What makes this company hard to replace?
ARCO's brand recognition is built into the habits of drivers across California and Washington — that familiarity took years of daily retail presence to create and is not something a competing station can quickly match. On the supply side, refineries holding long-term crude supply contracts face minimum volume commitments that run three to five years, meaning they cannot simply walk away when prices shift. And the North Sea platform infrastructure represents sunk capital — the underwater platforms were built for specific fields and cannot be picked up and moved somewhere more convenient.
What limits this company?
The North Sea fields are running out faster than new discoveries can replace them. Pulling each additional barrel requires more advanced recovery techniques and increasingly expensive maintenance on aging underwater platforms. Meanwhile, the Cherry Point and Whiting refineries cannot cheaply switch to lighter, more widely available crude — their coking and processing equipment would need expensive reconstruction to do that. So the company is locked into a shrinking supply of the exact oil its refineries were built to handle.
What does this company depend on?
The company cannot operate without its UK Continental Shelf and Norwegian Continental Shelf drilling permits, which authorize the North Sea extraction at the top of the chain. It relies on Trans Mountain pipeline capacity to deliver Canadian oil sands crude to its refineries. It depends on the ARCO trademark license to operate its western US retail network under that brand. It needs specialized deepwater drilling rigs capable of working in North Sea conditions. And it must hold active US EPA operating permits for the Whiting and Cherry Point refinery facilities.
Who depends on this company?
Airlines buying jet fuel from the Cherry Point refinery would face supply disruptions that affect their Pacific Northwest operations if the company stopped delivering. Castrol industrial lubricant customers would lose access to specialized formulations made for heavy machinery. And ARCO station franchisees across California and Washington would lose both their fuel supply and the brand recognition that brings drivers through their doors.
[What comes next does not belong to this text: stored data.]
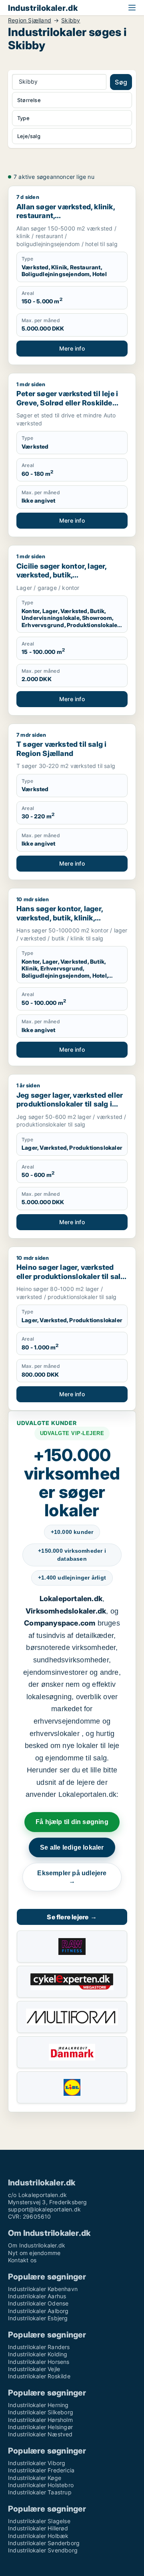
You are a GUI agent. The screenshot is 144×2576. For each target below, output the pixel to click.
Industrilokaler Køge (34, 2477)
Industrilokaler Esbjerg (38, 2318)
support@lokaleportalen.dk (44, 2209)
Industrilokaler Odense (38, 2303)
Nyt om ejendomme (34, 2252)
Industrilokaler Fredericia (41, 2470)
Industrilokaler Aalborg (38, 2310)
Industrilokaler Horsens (39, 2361)
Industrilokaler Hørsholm (40, 2419)
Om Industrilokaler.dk (36, 2245)
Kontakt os (22, 2260)
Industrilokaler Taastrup (40, 2492)
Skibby (70, 20)
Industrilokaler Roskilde (39, 2376)
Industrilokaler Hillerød (38, 2528)
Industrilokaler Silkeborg (40, 2412)
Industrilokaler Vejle (34, 2369)
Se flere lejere (72, 1917)
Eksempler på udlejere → (71, 1877)
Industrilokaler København (43, 2288)
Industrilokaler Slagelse (39, 2521)
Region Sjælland (29, 20)
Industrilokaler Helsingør (40, 2427)
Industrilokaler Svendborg (43, 2550)
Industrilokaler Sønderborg (44, 2543)
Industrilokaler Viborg (36, 2463)
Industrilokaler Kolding (38, 2354)
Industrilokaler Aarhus (37, 2296)
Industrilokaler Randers (39, 2346)
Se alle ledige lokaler (72, 1847)
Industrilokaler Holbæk (38, 2535)
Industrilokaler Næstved (40, 2434)
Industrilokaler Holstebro (41, 2485)
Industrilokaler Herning (38, 2405)
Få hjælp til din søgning (72, 1821)
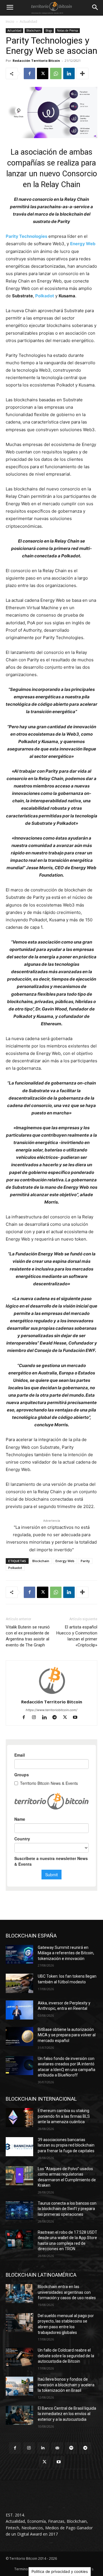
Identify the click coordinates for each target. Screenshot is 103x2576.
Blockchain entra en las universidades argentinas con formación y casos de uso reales (67, 2292)
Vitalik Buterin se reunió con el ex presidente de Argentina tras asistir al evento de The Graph (28, 1636)
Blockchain (33, 30)
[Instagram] (36, 1718)
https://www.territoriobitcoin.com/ (51, 1710)
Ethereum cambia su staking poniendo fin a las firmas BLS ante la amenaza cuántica (64, 2116)
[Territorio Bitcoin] (51, 8)
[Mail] (57, 2448)
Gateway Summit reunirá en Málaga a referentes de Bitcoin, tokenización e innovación (66, 1953)
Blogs (48, 30)
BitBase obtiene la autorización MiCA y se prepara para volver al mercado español (67, 2035)
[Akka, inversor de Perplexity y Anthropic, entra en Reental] (19, 2010)
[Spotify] (71, 2448)
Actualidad (28, 21)
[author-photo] (51, 1693)
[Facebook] (29, 73)
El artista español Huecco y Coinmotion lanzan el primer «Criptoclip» (76, 1636)
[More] (82, 73)
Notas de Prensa (67, 30)
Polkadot (44, 295)
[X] (42, 73)
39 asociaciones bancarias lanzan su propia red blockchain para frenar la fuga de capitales (66, 2145)
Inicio (10, 21)
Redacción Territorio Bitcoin (36, 60)
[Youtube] (77, 1718)
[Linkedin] (69, 73)
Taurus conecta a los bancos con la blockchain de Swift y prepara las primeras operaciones (67, 2209)
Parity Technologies (26, 236)
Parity (85, 1561)
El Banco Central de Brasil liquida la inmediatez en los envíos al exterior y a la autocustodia (67, 2414)
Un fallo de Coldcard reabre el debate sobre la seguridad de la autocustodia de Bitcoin (66, 2356)
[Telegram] (57, 1718)
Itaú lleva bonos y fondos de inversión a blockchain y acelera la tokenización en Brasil (66, 2385)
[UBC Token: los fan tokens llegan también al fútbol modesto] (19, 1983)
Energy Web (83, 243)
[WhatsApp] (56, 73)
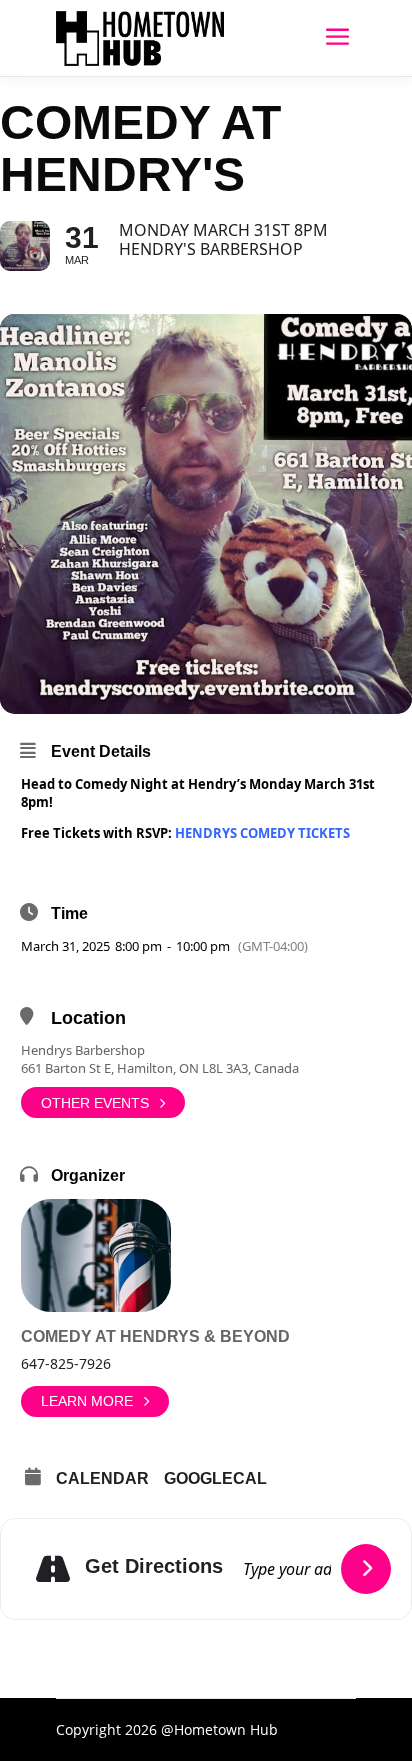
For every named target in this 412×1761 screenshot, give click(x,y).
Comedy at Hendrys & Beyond (155, 1336)
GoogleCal (215, 1478)
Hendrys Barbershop (83, 1050)
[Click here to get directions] (366, 1569)
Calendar (102, 1478)
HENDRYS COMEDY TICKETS (262, 833)
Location (88, 1018)
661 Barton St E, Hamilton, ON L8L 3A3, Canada (160, 1068)
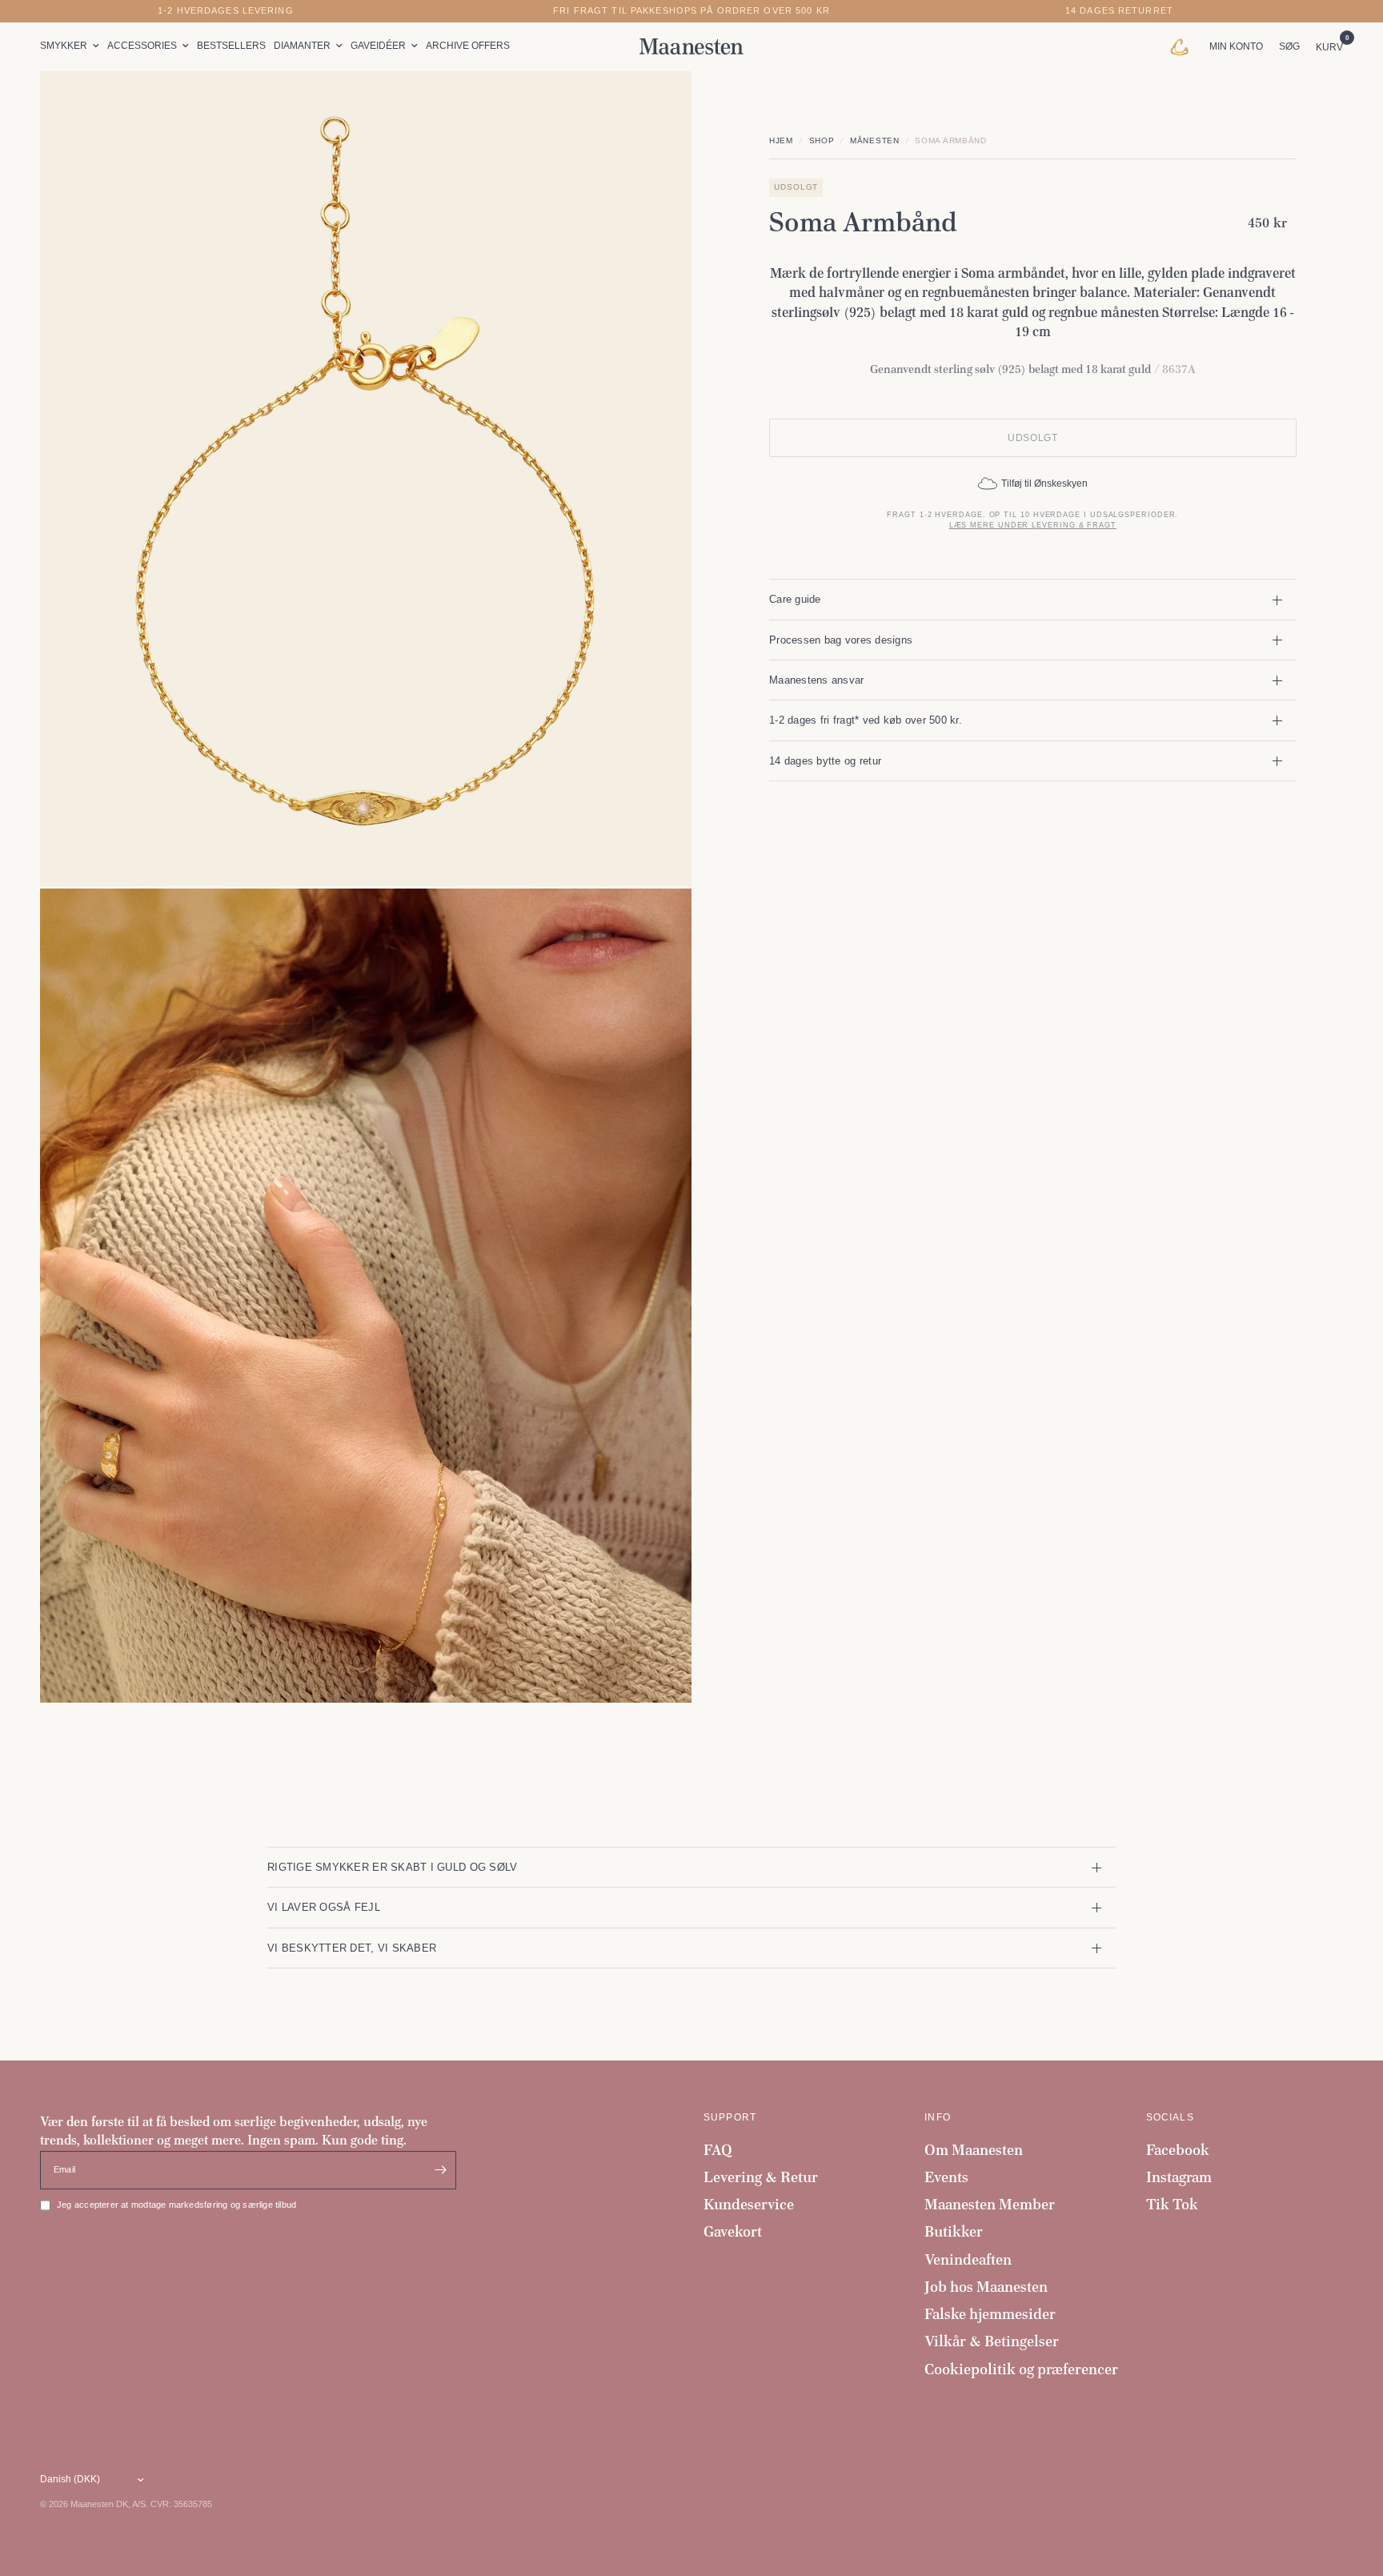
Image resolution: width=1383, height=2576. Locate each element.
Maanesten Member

How does this company scale?
Running more crude through the existing Whiting and Cherry Point facilities is relatively cheap — the refineries have unused capacity that can be filled with additional crude runs without major new investment. What cannot scale is the North Sea side: each deepwater field needs its own custom-built underwater platform, and geology sets a hard ceiling on how many productive drilling slots exist. More capital spending cannot create more rock formations worth drilling.
What external forces can significantly affect this company?
UK and Norwegian carbon tax regimes could raise the cost of North Sea extraction above what competitors in other parts of the world pay, making the upstream business less competitive without any operational change. Chinese economic growth affects global LNG demand, which moves the trading spreads the company earns on LNG transactions. On the retail side, US West Coast Low Carbon Fuel Standard requirements are pushing the company to invest in sustainable aviation fuel production at its refineries — a cost driven entirely by regulation, not market demand.
Where is this company structurally vulnerable?
If UK or Norwegian regulators tighten Continental Shelf drilling permits — either by imposing carbon taxes that push North Sea extraction costs too high to be worthwhile, or by simply not renewing permits — North Sea volumes would fall below the level needed to keep Cherry Point and Whiting running as designed. The company would then have to buy crude on the open spot market, but the refineries were not built to handle that variety of oil efficiently. The integrated margin that justifies owning upstream wells, refineries, and retail stations all at once would disappear, leaving three businesses that are each too small to stand on their own.